In the nineteenth century, printing costs were greatly reduced by abandoning labour-intensive block printing in favour of cylinder printing. Wood-block printers applied each colour by hand using a separate block for each colour in the pattern. Thus, each block had to be inked with the right colour, pressed down on the paper, tapped to ensure a quality imprint, lifted up, and reinked as the printer moved down the paper roll—an expensive process. Wood blocks were supplanted by copper cylinders, which carried the design below the surface of the roll, each roll printing a single colour. The cylinders were mounted within one machine and the paper was mechanically fed between cylinders until the wall paper was completely printed—no hand printing involved. Thus, by about 1885 wood pulp paper printed with cylinders so greatly reduced wallpaper costs, that it was cheaper to wallpaper a house in than to paint it.
William Morris (1834-1896) was an English artist, designer, writer and socialist famous for his revolutionary wallpaper and textile designs during the latter half of the Victorian period. He was the founder of the British Arts and Crafts Movement. He is best known as the 19th century’s most celebrated designer. He was especially known for his wallpaper design, based on nature, particularly on the native flowers and plants of Britain. To make his wallpaper, he researched and revived historical printing and dyeing methods. This insistence on establishing a ‘from scratch’ understanding of the process became a hallmark of Morris’s career. His wallpapers and textile designs had a major effect on British interior designs and then upon the subsequent Art Nouveau movement in Europe and the United States. It is ironic that the name William Morris is linked with the notion of Victorian design because Morris championed a principle of handmade production rather than the more industrial production preferred by the Victorians.

Modern Wallpaper
More recent advances in wall cover, include the development of additional printing methods, new inks and solvents, and the use of latex and vinyl as coatings or laminates.
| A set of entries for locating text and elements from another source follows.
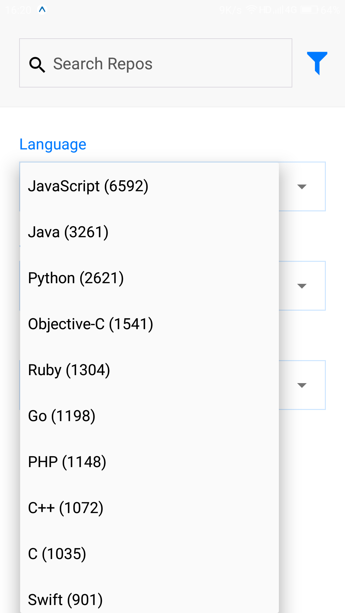Expand the third filter dropdown arrow
This screenshot has height=613, width=345.
pyautogui.click(x=302, y=385)
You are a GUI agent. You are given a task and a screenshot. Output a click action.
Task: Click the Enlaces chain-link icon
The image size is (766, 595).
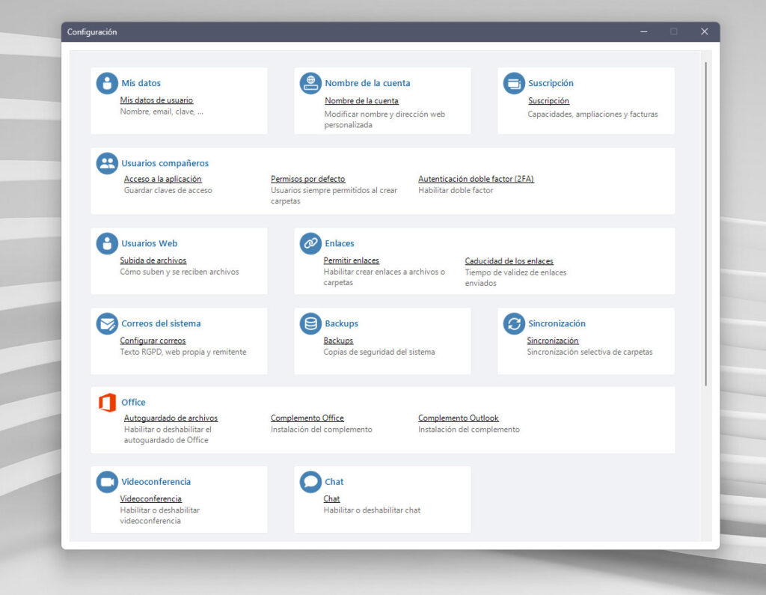pyautogui.click(x=310, y=243)
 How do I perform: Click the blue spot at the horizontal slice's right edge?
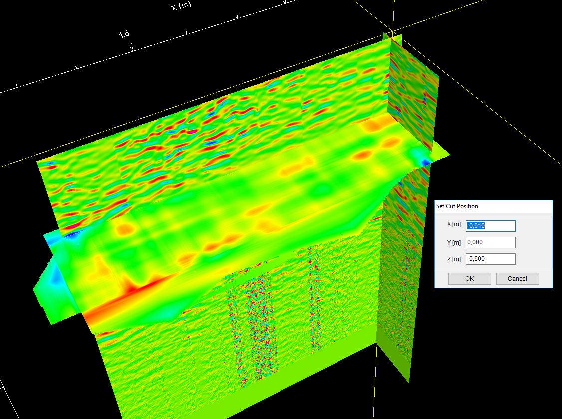pyautogui.click(x=424, y=162)
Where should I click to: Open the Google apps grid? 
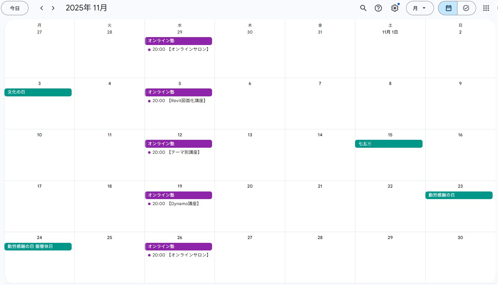click(x=486, y=8)
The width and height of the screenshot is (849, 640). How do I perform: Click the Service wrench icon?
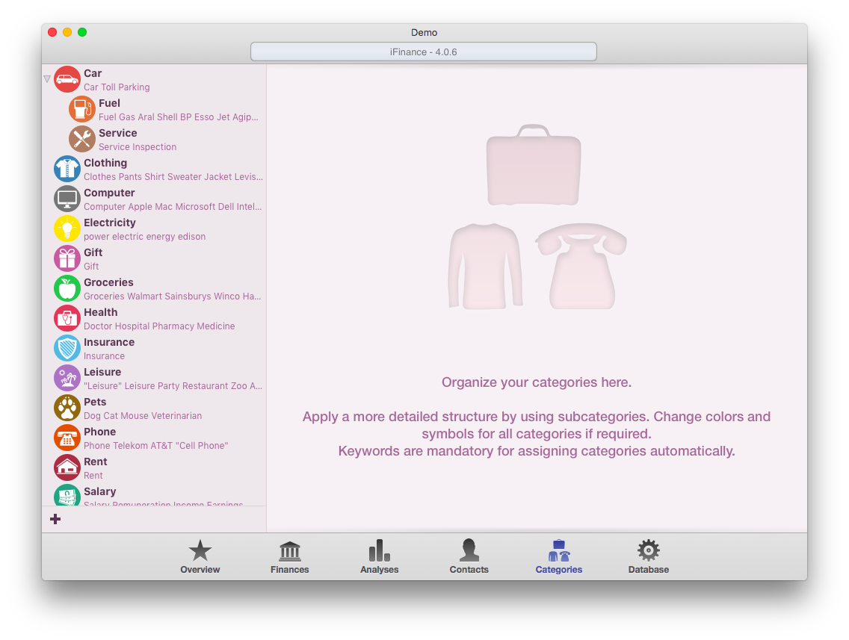click(x=82, y=139)
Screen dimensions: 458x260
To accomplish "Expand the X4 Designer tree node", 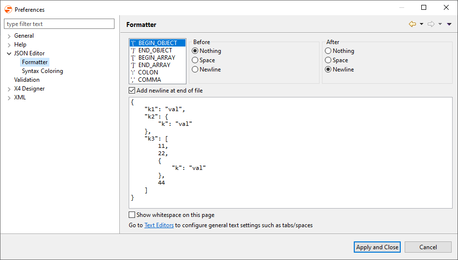I will [9, 89].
The wallpaper consists of a backing, ground coat, applied ink, and sometimes paste on the backing used to adhere the paper to the wall. Non-woven backings can be of ground wood, wood pulp, or wood pulp with synthetic material. Woven backings are those made of sturdy woven textiles such as drill (heavy woven cotton much like jean material). The woven backing is then coated and printed.
The paper is printed with inks composed of pigment and a vehicle which ties the ink to the backing. Solvents can be acetone or water, for example. Printers choose inks carefully as the solvents they include affect the drying time and production time between colour applications of the paper.

There are four possible types of printing techniques.
1. Surface printing. Metal rollers impregnated with a raised rubber pattern are mounted on a single machine. Ink is applied to the surface roller, and the ink lays in the hills or rubber pattern sitting above the surface of the roller. The ink is then pressed onto the paper.
2. Gravure printing. Each colour of the pattern is printed with a single roller. Copper cylinders are laser-etched and then chrome-plated for durability.
3. Silk screen printing. Stencils for each colour present in the pattern are created from a silk mesh screen, using a photographic process.
4. Rotary printing. This type of printing process combines the mechanics of gravure printing with the precision of photographically produced stencils.